AI is here, security still isn’t

Although 79% of organizations are already running AI in production, only 6% have put in place a comprehensive security strategy designed specifically for AI. As a result, most enterprises remain exposed to threats they are not yet prepared to detect or respond to, according to the SandboxAQ AI Security Benchmark Report.

AI risks raise alarm among security leaders

The report, based on a survey of 102 senior security leaders across the US and EU, underscores widespread concern about the risks posed by AI, from model manipulation and data leakage to adversarial attacks and the exploitation of non-human identities (NHIs).

Despite growing unease among CISOs, just 28% of organizations have carried out a full security assessment focused on AI. Most still depend on traditional, rule-based tools that were never built to protect machine-driven systems.

Key findings reveal major gaps in AI security readiness

• Only 6% of organizations have implemented AI-native security protections across both ITand AI systems.
• 74% of security leaders are highly concerned about AI-enhanced cyberattacks, and 69% are highly concerned about AI uncovering new vulnerabilities in their environments.
• Just 10% of companies have a dedicated AI security team; in most organizations, responsibility falls to traditional IT or security teams.

“Most organizations aren’t measuring AI security in any meaningful way because the foundations just aren’t there yet,” Marc Manzano, General Manager of the Cybersecurity Group at SandboxAQ, told Help Net Security. “In the report, fewer than 30% of security leaders said they’ve assessed the risk of their AI deployments.
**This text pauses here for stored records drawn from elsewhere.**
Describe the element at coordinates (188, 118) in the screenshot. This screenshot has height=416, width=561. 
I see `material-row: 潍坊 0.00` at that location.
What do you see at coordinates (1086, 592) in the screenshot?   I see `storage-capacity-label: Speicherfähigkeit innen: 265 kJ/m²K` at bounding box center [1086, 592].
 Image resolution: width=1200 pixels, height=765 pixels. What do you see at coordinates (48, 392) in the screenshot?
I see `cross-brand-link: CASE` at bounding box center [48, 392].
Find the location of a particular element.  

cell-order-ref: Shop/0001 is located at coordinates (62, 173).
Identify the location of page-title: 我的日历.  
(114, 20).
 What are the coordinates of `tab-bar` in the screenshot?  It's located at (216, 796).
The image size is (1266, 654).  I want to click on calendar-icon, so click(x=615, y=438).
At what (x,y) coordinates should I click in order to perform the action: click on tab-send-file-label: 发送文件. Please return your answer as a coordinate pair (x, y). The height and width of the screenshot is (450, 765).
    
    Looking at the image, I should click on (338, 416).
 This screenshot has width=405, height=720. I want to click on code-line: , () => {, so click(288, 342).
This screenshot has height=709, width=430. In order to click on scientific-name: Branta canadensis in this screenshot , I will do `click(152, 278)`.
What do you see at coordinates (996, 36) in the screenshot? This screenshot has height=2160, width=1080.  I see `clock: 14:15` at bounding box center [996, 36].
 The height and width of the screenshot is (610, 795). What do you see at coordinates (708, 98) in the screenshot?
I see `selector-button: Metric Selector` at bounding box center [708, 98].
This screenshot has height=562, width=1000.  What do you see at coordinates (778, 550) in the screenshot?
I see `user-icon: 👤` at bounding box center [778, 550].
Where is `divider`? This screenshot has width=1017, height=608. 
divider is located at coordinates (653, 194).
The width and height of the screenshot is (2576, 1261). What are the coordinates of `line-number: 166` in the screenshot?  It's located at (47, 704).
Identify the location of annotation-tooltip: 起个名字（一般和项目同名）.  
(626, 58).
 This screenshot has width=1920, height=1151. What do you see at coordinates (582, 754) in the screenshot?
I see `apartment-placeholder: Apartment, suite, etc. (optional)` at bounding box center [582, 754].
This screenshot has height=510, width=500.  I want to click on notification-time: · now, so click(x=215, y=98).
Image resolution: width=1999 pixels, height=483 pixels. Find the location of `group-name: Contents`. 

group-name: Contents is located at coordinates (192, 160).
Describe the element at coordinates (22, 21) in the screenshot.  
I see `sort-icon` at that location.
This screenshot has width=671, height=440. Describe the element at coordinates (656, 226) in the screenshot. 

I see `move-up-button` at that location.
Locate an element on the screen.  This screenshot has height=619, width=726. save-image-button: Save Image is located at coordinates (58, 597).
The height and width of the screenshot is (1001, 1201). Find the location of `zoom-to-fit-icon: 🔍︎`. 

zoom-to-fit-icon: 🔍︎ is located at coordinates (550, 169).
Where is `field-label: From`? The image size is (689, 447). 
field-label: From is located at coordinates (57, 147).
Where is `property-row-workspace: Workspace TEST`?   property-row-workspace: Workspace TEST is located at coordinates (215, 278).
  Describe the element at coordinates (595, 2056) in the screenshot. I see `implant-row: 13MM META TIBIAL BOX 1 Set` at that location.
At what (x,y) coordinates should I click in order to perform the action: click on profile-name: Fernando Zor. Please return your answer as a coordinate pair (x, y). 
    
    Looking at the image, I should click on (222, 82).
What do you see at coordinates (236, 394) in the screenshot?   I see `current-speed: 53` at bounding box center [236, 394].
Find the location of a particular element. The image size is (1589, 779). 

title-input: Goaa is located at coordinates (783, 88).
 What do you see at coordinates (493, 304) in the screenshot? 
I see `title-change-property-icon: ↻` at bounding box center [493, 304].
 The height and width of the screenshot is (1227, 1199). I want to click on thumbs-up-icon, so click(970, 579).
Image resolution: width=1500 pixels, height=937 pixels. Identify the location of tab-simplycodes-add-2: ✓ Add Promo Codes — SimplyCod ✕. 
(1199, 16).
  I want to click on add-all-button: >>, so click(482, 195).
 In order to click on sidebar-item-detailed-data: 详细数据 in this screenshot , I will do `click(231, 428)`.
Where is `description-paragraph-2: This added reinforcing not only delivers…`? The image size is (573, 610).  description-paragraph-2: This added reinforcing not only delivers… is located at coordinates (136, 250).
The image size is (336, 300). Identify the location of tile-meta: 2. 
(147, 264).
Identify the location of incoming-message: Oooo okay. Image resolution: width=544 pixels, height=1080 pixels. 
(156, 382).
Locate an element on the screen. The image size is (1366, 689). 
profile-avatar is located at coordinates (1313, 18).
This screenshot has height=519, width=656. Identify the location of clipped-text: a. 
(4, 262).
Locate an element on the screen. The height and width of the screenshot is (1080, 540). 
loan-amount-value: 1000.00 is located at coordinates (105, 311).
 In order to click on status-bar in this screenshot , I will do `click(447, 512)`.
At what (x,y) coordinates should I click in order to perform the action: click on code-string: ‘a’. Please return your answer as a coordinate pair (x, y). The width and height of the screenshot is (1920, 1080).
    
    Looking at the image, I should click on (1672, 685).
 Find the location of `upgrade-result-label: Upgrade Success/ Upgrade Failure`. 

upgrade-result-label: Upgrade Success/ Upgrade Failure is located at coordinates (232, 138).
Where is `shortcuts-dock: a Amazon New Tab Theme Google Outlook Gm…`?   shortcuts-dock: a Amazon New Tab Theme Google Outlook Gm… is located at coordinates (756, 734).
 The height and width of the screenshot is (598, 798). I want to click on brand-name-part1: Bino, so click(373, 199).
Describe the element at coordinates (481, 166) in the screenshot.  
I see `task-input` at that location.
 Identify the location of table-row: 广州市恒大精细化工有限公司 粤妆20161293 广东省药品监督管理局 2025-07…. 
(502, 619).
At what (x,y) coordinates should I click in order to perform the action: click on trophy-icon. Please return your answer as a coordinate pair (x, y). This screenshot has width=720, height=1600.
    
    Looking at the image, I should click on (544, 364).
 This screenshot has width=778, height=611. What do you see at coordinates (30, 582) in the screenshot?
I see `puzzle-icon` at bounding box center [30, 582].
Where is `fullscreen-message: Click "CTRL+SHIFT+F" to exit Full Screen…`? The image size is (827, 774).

Only 10% said they had a dedicated AI security team, and just 6% said they’ve implemented any kind of AI security controls. That tells me there’s still a fundamental and critical gap between AI adoption and security readiness.”

“What we’re starting to see from more mature teams is a shift away from trying to retrofit legacy controls. Instead, these teams are taking first steps toward evaluating risks that actually reflect how AI systems behave in production and the blast radius that such systems can have if breached or went rogue,” Manzano continued. “That includes implementing observability and monitoring capabilities of non-human identities and cryptographic assets leveraged by AI workflows.”

He also warned of a troubling trend: “In practice, what we are seeing is that some large organizations are actually downgrading the data security policies they have put in place over the past decade so that they can enable AI use cases that require large amounts of information to function. This phenomenon is not isolated and it deeply troubles me. We cybersecurity professionals have a responsibility and need to step up and build cybersecurity solutions that can keep pace with fast AI adoption. This is just getting started and I believe we are still on time to catch up, but we don’t have time to lose.”

Non-human identities pose new governance challenges

The growing presence of non-human identities, such as autonomous AI agents, services, and machine accounts, is adding a new layer of complexity to the security landscape. These entities often operate without human oversight, using cryptographic credentials to access sensitive resources and interact with other systems. However, most security teams have limited visibility into their actions and little control over their behavior. This lack of oversight weakens core zero trust principles and exposes critical gaps in identity governance and cryptographic hygiene.

Budgets and priorities shift toward AI protection

Even with these security gaps, investment in AI protection is gaining momentum. Eighty-five percent of organizations plan to boost their AI security budgets over the next 12 to 24 months, and one in four expect to make substantial increases. Key priorities include safeguarding training data and inference pipelines, securing non-human identities, and implementing automated incident response tools designed for AI-driven environments.